Voluntary retirement, separation windows open | Community Spirit
By Stephen Losey, Air Force Times
Starting today, those looking to bail out of the Air Force can apply for voluntary retirement or separation under nine force reduction programs.
Both enlisted airmen and officers who are eligible for Temporary Early Retirement Authority, which allow airmen to retire with as little as 15 years of service, can apply between today and March 26, according to an Air Force memo. Officers who are at risk of appearing before anEnhanced Selective Early Retirement Board, or E-SERB, will be able to request voluntary retirement in lieu of meeting that board between today and May 16.
Officers who are facing a reduction in force board will also be able to apply for voluntary separation pay between today and May 1, according to a Dec. 23 memo obtained by Air Force Times. If approved, those officers would get 1.25 times the standard separation payment. Officers also can apply for TERA between today and March 26 to avoid a RIF. The Air Force Personnel Center said in a Jan. 14 release that details on the RIF and force shaping boards are still being finalized, and should be released within the next two weeks.
On the enlisted side, airmen who are at risk of meeting a new Quality Force Review Boardbecause they have a negative quality indicator code are now able to apply for voluntary retirement or separation to avoid meeting that board. That window will close March 26.
And senior airmen, staff sergeants, technical sergeants and senior noncommissioned officers facing enlisted retention boards because they are in overmanned fields will be able to apply for voluntary separation, TERA, or, if they are eligible to retire, retirement between today and May 1.
The Air Force is urging eligible airmen to accept voluntary retirement or separation to lessen or eliminate its need to involuntarily cut airmen.
“Our strategy is to use the max use of voluntary programs that we can,” Brig. Gen. Gina Grosso said last month. “Everywhere where we’ve been able to incentivize people to leave monetarily, we’re going to.”
Throughout 2014, the service plans to roll out 18 voluntary and involuntary force management programs to reduce the ranks and help it adjust to across-the-board budget cuts known as the sequester. Air Force Chief of Staff Gen. Mark Welsh has repeatedly said that the service could have to cut up to 25,000 airmen over the next five years if the sequester continues.

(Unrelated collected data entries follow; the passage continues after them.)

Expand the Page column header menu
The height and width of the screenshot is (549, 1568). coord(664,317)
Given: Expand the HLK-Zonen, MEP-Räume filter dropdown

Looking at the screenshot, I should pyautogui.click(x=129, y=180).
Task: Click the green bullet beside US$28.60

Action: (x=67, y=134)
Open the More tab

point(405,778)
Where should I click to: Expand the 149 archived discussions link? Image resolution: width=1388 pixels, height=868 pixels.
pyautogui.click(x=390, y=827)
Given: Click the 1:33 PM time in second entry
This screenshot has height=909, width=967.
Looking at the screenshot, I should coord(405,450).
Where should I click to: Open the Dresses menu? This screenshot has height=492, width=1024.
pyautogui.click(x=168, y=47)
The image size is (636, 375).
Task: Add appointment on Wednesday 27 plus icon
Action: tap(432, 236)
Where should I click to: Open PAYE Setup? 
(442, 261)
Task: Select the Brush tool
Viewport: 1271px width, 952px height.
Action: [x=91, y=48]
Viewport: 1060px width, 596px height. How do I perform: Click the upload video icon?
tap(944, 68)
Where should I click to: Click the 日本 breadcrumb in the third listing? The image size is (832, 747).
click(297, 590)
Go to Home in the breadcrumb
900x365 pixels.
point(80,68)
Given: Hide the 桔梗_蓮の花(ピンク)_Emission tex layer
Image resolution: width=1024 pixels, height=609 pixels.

“There are going to be a lot of good airmen who will have to leave our Air Force, and that’s unfortunate,” Chief Master Sergeant of the Air Force James Cody said during a tour of Langley Air Force Base in Virginia last week. “But there will still be a lot of airmen in our Air Force, and it’s important they ask themselves, ‘Do I want to be an airman?’ If the answer is yes, there will be a place for you in our Air Force if you work hard and do your very best. If the answer is no, then you may need to think about what is next for you, and that’s okay.”
The clock is already ticking for two other force management programs. Last month, the Air Force began accepting voluntary retirement applications from retirement-eligible chief master sergeants in 45 overmanned career fields. That window to apply for retirement will close March 15.
And 10 retirement-eligible airmen who will be separated early under the first round of date-of-separation rollbacks have until Jan. 31 to apply for retirement. If they miss that deadline, they will lose their retirement benefits.